Kames Capital says emerging market debt is “overbought” and is more risky since the Federal Reserve turned “hawkish”.
Scott Fleming, manager of Kames Capital’s Emerging Market Bond Fund, said investors needed to treat emerging market debt with caution following a period of strong performance, which saw a 14.2% return year to date.
State Street’s exchange-traded fund business, SPDR ETF, recently noted that emerging market debt was “very popular” with investors as they searched for yield.
Similarly, Fleming said that “eye-catching gains” - ahead of many types of fixed income, as well as other asset classes - have prompted increased interest from investors, with emerging market debt seeing 11 consecutive weeks of inflows.
But he added: “A recent shift to a more hawkish tilt by the Fed, coupled with an upward trajectory for core personal consumption expenditures inflation, are early warning signs for emerging markets.”

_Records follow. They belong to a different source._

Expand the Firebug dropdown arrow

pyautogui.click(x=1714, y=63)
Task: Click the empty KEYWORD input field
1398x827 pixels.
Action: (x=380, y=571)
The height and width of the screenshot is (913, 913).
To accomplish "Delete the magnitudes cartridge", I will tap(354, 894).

Fleming said that these represented rising threats to the sustainable nature of the performance of emerging market bonds, particularly the higher yielding portion of the market where spreads reflect levels which are currently “overbought”.
As well as Fed policy banks in some emerging markets had issues with an increase in the number of non-performing loans, adding additional risk, he said.
Diversification and “sensible market growth premia” were important in selecting emerging market bonds, with countries such as Indonesia, India, Peru, Colombia, Romania and the Philippines cited as favoured issuers.